Once the pictures are set aside, transcribe each line of the listing exactly.
# # # # #
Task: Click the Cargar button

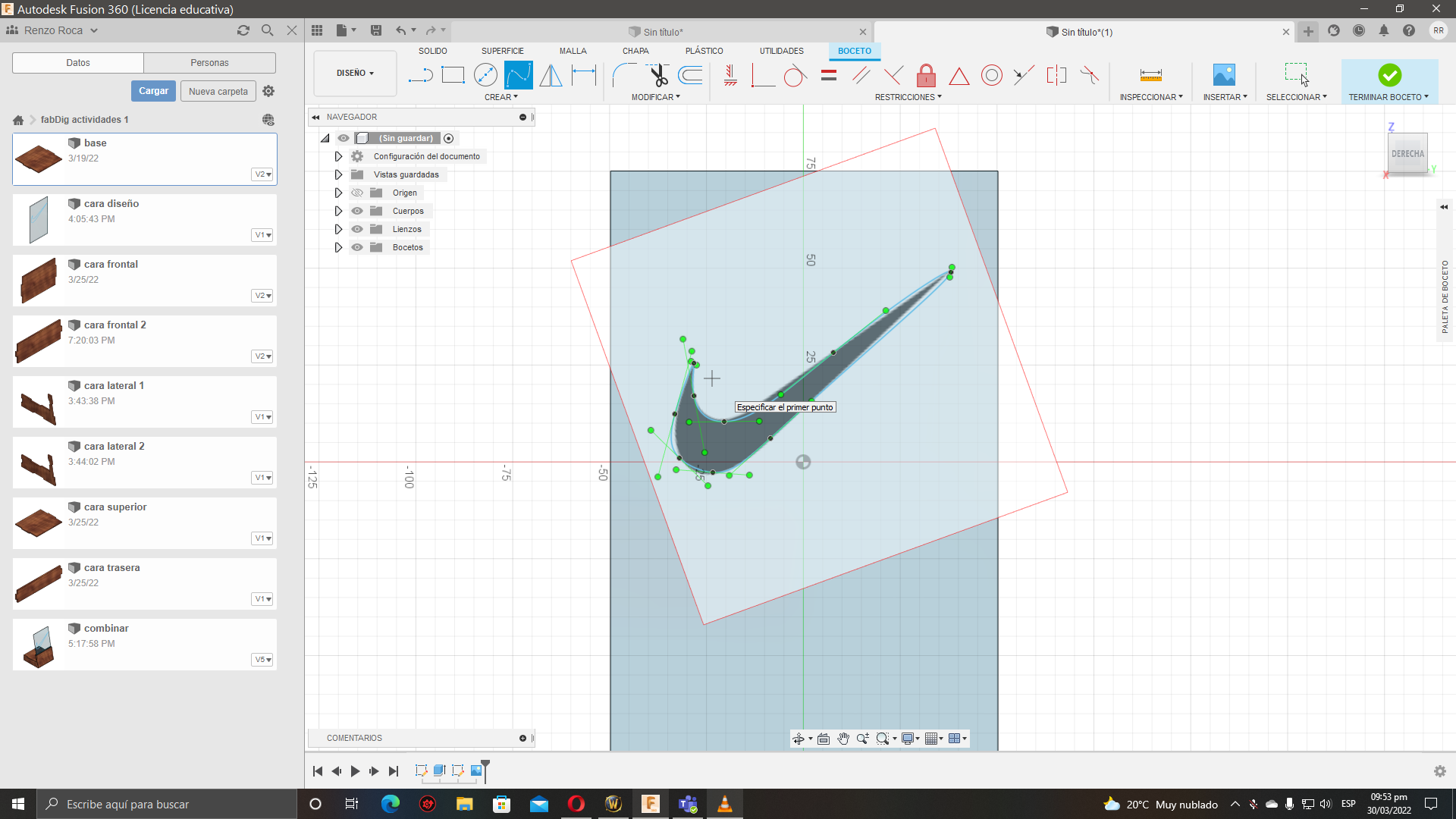Action: (x=153, y=91)
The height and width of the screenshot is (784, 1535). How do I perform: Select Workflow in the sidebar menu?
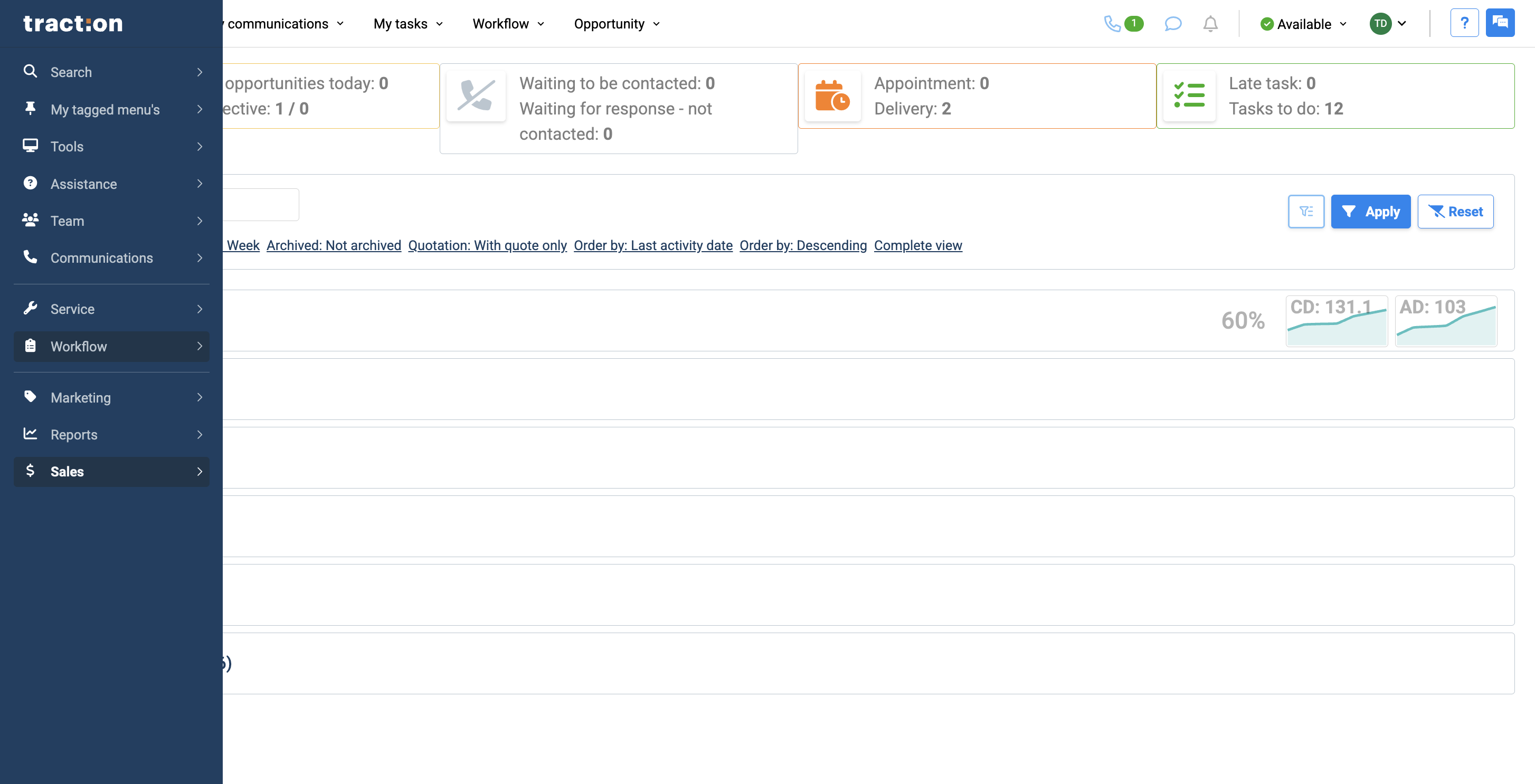pos(78,346)
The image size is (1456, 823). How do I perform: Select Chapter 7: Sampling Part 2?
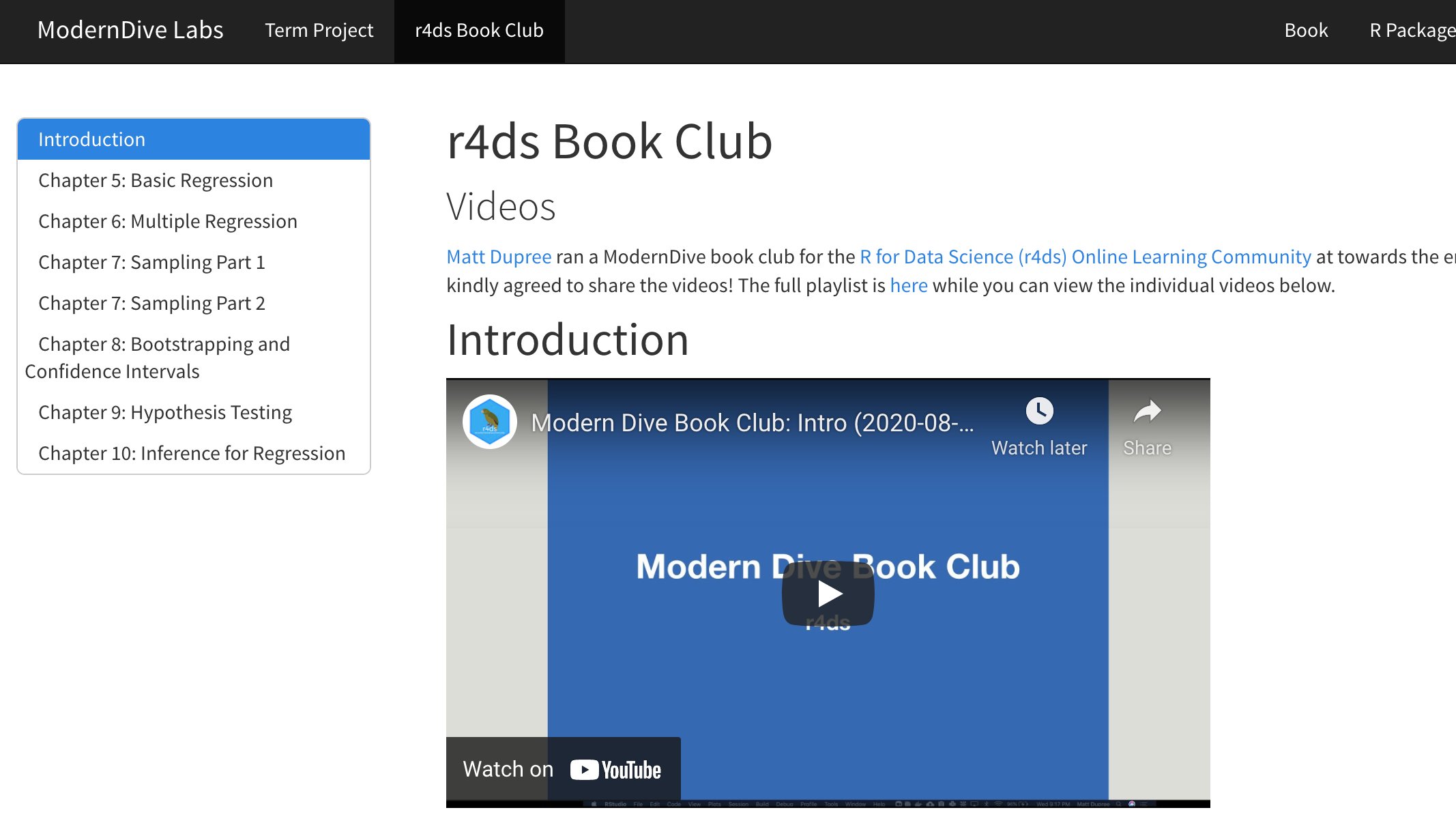point(151,303)
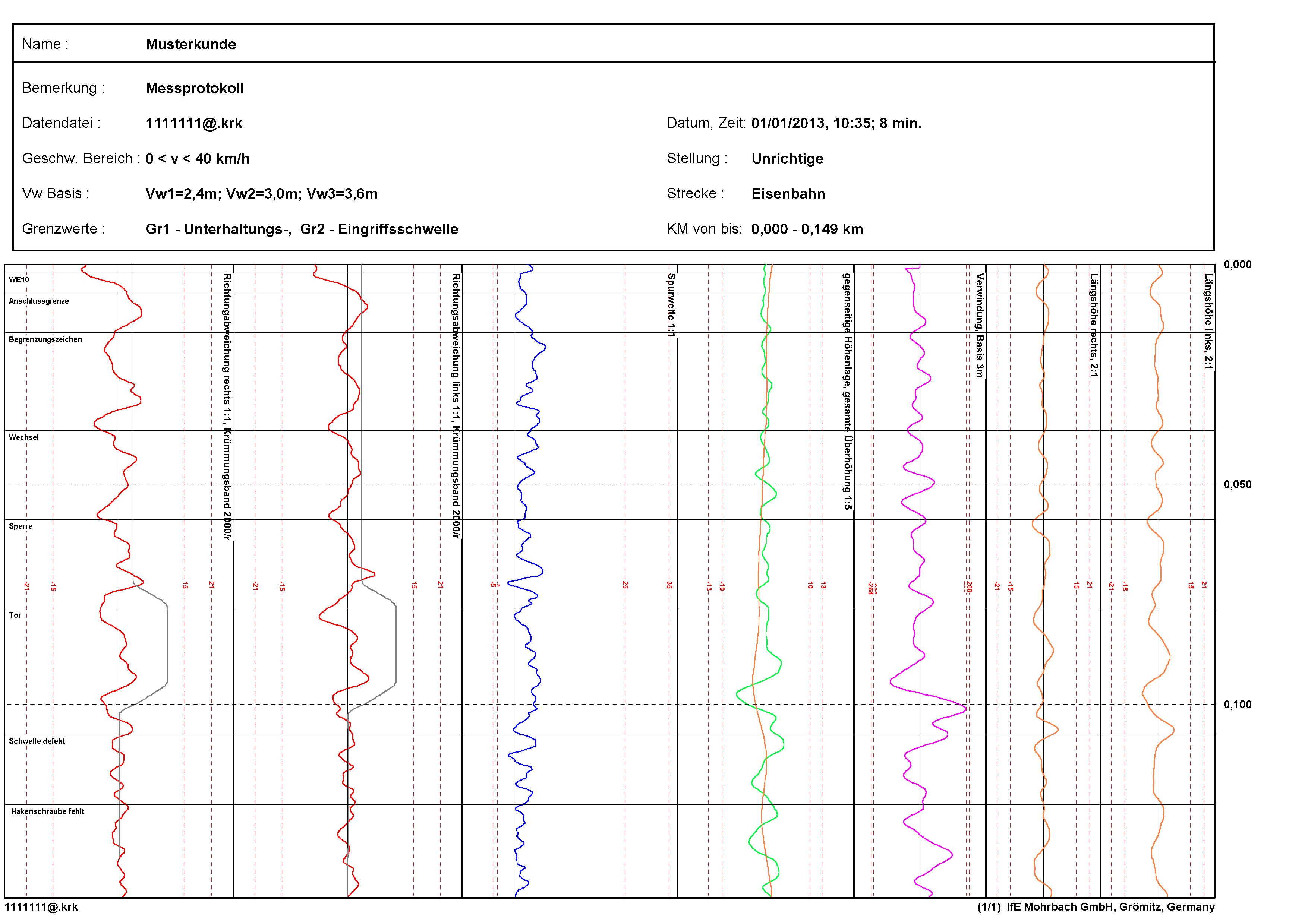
# # # # #
Answer to this task »
Task: Click the Cargar button

Action: (x=153, y=91)
The height and width of the screenshot is (784, 1535). How do I perform: Select Workflow in the sidebar menu?
pos(78,346)
The image size is (1456, 823). How do I perform: Select Chapter 7: Sampling Part 2?
point(151,303)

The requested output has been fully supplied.